A blog about Bloomsbury Academic's 33 1/3 series, our other books about music, and the world of sound in general.

Thursday, September 22, 2005

Martyred Misconstrued

From a piece about the Murmur book, in Pioneer Press. (Publishing 53 weekly newspapers in suburban Chicago!)

Niimi includes an appendix spelling out Michael Stipe's difficult-to-decipher lyrics. Niimi says he felt torn between leaving the words mysterious and pinning them down.

He listened to demo recordings and concert tapes to compare how Stipe sang the words -- changing them from one performance to the next.

"I did this triangulation process, like a philologist would analyze an old Biblical text," Niimi says.

Thanks to Niimi's book, R.E.M. listeners finally know that the opening lines of "Laughing" are: "Laocoön and her two sons/Pressured storm tried to move/No other more emotion bound/Martyred misconstrued."

Or are they? Niimi is hesitant to claim that his version of the Murmur lyrics is "definitive." Besides, the amorphous quality of the words is one of the reasons Niimi and so many other people consider Murmur one of the best rock albums of all time.

"People who like it are people who like ambiguity," Niimi says.

5 comments:

Anonymous said...

Hey, I'm going to check out your home owner insurance site. There are so many ways it must relate to "Murmur."

allan said...

In his transcription for "Sitting Still," Niimi has:

"Setting trap [sit and try] for the big kill ..."

I've always thought it was "Sitting tight for the big kill ..."

J. said...

There's definitely a /tr/ sound in there, but that's all I'm sure about. (Fascinating shit, eh.)

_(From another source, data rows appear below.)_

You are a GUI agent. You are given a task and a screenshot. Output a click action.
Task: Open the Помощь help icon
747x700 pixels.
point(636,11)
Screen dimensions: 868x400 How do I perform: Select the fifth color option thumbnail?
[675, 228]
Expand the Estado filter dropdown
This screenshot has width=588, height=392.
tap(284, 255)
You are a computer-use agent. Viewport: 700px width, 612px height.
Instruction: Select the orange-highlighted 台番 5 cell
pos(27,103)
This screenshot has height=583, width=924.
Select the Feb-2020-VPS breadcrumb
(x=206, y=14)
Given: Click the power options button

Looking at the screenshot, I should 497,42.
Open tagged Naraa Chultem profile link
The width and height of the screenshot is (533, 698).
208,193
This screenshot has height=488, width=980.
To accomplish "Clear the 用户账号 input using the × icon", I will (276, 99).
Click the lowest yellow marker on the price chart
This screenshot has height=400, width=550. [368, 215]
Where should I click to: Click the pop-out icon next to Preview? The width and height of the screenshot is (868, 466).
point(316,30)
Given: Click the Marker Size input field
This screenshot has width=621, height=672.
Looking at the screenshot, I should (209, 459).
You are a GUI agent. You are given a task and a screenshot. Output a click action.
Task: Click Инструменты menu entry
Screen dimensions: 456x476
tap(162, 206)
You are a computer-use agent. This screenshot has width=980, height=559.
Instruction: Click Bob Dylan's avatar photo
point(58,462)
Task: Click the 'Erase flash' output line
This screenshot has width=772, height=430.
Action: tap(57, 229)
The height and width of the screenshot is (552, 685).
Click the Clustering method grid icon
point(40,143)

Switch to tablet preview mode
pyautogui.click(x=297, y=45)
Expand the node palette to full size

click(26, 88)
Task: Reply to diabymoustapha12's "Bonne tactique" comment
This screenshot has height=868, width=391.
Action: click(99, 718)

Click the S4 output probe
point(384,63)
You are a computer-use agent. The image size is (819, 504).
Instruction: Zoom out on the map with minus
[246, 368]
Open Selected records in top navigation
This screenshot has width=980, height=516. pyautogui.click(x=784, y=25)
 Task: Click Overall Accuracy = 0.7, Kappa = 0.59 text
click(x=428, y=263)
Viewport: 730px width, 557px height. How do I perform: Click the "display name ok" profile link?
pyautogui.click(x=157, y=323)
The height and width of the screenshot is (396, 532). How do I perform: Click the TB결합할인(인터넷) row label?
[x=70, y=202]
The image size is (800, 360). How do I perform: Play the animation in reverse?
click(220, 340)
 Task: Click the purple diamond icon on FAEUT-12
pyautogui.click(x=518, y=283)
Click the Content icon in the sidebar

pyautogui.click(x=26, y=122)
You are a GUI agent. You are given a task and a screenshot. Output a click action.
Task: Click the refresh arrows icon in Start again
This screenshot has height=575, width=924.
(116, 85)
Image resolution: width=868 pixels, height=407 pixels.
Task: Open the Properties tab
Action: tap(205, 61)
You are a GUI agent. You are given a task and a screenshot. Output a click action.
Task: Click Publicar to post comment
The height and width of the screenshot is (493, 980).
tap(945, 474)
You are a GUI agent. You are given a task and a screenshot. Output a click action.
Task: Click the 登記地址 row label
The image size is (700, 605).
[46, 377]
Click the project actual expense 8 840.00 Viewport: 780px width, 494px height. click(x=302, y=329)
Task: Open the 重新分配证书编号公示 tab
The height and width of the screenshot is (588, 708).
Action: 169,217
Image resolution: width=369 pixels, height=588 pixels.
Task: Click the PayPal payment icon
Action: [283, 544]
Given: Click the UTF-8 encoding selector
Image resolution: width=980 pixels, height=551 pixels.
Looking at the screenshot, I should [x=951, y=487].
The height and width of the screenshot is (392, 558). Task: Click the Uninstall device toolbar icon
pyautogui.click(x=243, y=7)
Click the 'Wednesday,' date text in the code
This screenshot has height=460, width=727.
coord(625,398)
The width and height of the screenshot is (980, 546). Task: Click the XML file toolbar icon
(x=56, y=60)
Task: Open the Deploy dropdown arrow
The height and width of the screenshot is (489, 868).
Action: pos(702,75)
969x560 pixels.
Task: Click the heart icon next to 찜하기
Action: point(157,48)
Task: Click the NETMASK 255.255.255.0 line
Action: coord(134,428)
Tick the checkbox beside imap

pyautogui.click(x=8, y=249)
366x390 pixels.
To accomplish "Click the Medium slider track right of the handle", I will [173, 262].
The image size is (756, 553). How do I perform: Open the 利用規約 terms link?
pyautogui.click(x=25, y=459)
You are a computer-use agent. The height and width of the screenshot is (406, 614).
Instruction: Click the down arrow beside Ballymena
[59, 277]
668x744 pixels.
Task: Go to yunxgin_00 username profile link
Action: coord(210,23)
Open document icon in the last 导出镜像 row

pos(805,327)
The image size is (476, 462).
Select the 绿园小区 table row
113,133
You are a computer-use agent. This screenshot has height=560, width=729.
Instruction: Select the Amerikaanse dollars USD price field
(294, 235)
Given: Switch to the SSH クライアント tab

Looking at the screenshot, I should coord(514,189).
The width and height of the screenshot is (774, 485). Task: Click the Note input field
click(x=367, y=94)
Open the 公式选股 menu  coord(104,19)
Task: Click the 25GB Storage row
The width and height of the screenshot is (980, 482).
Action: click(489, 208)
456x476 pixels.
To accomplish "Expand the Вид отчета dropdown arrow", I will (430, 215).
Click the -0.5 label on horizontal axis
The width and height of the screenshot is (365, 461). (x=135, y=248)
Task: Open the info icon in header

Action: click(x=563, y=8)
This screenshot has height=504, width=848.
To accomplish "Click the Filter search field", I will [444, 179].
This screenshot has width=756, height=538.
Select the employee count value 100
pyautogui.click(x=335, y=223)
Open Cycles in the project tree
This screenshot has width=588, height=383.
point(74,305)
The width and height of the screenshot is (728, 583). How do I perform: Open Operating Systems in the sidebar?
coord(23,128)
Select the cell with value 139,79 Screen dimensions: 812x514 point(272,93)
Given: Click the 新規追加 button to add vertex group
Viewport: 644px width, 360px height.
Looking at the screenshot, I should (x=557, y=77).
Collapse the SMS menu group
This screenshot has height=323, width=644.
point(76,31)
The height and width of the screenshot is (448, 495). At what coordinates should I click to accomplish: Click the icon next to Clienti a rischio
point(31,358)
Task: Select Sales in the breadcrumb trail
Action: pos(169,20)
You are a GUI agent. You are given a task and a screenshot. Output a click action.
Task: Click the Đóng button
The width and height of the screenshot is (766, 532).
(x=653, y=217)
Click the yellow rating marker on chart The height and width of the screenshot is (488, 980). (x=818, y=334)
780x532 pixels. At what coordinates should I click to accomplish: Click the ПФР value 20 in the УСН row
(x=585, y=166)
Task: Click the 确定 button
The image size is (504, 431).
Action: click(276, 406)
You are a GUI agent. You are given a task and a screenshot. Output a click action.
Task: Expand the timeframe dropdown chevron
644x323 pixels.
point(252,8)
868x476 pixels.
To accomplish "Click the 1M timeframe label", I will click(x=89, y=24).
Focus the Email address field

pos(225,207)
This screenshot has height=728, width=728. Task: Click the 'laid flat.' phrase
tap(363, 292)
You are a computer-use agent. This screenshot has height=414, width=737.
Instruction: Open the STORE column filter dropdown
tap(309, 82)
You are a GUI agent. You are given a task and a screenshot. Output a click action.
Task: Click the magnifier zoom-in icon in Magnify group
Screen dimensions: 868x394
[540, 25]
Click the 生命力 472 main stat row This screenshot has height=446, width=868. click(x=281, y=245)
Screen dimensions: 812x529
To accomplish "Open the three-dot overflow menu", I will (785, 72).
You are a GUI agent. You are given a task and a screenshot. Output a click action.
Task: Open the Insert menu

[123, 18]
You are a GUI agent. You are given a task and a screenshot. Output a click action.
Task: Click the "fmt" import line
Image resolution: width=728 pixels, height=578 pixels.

I want to know more about that guy's homeowners insurance blog. I bet those people are into all sorts of surprising stuff.

David said...

I checked out his site. It's garbage, except for one awesome photo of two people in a car, clearly just about to crash headlong into something very solid. The woman driving the car looks uncannily like Anna Friel.

allan said...

The homeowner comment is (cleverly done) spam.

I got quite a few of them on my blogs before I turned on word verification for comments.